Kate Farrell, Director of Curriculum Development, University of Edinburgh, Data Education in Schools project told us about moves in Scotland to develop a practical interdisciplinary data education curriculum, mapped closely to the existing mathematics and computing curriculum. Five local authorities, local further education colleges, Edinburgh Napier and Heriot Watt universities and local employers are working together to offer opportunities to students at all stages to develop digital and data skills.
Miles Berry, Principal lecturer and the subject leader for Computing Education at the University of Roehampton said that there are many opportunities for the Computing curriculum in England to expose students to data, but this is not happening as it should. He argued for a framework of foundations/application/implications to promote a broad and balanced approach to encompassing data, starting with ‘old school probability and statistics’, moving to the application of tools and techniques then on to considering implications such as data privacy and use.
Neil Sheldon, Curriculum Lead (UK) for the International Data Science in Schools Project (IDSSP) told us about development, by a collaboration of experts internationally, of a data science curriculum for 16 to 18 year-olds. Roughly equivalent in size to an A level, the aims of the curriculum are two-fold: to ensure that students build an understanding of how data can be acquired and used to make decisions, and to instil interest and enthusiasm for data science as a specialism and potential future career. The project has developed accompanying resources and a curriculum framework for teacher development.
Workshop attendees considered practical interventions and ways forward for education to meet the challenge of data skills for all. We covered six fundamental questions regarding data science education, focusing on primary, secondary and other aspects of education including parents, teachers, and older learners: How can known constraints be overcome to achieve data skills for all? How can we make sure that data skills are taught cross-curriculum and who should take the lead? What can/should other organisations do? What are the highest priority issues and how can these be overcome? How can data literacy in the home be promoted? And what are the basic elements that need to be incorporated into lessons?

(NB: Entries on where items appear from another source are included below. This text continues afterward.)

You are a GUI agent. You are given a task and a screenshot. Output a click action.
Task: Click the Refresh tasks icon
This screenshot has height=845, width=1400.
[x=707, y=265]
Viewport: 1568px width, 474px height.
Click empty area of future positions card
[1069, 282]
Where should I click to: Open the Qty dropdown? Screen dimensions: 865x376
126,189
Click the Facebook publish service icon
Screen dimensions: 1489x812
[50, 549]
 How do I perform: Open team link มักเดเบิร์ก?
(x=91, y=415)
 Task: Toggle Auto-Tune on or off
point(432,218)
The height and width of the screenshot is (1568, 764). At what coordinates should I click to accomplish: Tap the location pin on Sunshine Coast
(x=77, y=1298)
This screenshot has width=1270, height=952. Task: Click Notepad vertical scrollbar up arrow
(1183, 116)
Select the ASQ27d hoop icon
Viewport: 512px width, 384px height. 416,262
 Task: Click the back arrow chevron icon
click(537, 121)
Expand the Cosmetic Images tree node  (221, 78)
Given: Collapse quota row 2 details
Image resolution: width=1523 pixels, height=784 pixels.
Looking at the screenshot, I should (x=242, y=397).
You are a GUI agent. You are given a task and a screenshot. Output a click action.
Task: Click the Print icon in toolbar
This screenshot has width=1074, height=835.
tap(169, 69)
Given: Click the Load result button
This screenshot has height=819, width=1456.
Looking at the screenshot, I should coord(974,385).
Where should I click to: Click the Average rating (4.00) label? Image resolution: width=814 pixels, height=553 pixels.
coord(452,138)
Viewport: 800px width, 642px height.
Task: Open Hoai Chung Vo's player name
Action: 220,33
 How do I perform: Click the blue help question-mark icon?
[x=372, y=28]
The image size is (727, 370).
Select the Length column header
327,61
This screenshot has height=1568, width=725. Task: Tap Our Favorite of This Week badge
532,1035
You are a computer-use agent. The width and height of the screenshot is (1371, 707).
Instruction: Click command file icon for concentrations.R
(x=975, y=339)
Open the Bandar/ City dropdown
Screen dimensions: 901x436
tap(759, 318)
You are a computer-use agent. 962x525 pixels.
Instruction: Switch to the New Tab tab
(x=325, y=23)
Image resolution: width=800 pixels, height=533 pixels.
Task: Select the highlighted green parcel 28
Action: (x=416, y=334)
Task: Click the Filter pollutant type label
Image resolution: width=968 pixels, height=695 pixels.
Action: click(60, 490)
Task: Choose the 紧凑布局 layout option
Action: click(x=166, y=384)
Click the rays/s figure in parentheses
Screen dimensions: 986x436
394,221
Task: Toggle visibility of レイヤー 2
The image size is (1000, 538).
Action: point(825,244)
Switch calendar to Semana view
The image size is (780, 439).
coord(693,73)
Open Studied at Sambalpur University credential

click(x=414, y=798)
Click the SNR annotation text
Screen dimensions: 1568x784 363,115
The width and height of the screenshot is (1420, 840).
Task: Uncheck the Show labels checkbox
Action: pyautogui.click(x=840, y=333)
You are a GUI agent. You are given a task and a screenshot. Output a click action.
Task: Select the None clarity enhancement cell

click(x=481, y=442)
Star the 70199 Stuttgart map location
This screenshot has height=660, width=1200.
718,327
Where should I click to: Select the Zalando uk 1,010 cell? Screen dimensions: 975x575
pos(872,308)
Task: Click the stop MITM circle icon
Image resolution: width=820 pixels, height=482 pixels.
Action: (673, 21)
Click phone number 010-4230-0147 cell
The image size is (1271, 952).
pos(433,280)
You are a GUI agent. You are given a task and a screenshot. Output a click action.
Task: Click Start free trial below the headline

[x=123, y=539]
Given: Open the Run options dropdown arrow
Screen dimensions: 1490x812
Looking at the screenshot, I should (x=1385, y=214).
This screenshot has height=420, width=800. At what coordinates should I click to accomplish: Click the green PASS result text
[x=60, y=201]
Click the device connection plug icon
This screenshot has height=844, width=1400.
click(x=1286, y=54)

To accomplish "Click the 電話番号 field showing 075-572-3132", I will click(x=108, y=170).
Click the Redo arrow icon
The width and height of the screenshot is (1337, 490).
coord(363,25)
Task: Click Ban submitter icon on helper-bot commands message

A short summary note of the workshop, including these discussions and their next steps, has just been published.
A key theme that emerged is the difficulty for busy teachers to work across curriculum areas. We should not expect them to, but we can help towards a more meaningful and coherent experience for students in the use and analysis of data (for example across mathematics, the sciences and computing) underpinned by systematic detailed curriculum design. STEM Learning are now hosting a growing collection of free-to-access teaching resources supporting data skills; and the Royal Society will be leading on a programme of work investigating what data, computing or statistics mean for the future of education in mathematics.
There was a strong message that we need to invest seriously in upskilling teachers. We are not going to solve the need for curriculum opportunities for all in 16-18 education overnight, but workshop attendees agreed that this should remain firmly on the agenda. This is something the Royal Society will be working on over the coming year through its project Jobs are changing, so should education: they’ll be thinking about how to broaden and adapt our education system both to meet the needs of a technological economy, and to improve the wellbeing and civic participation of all members of our society.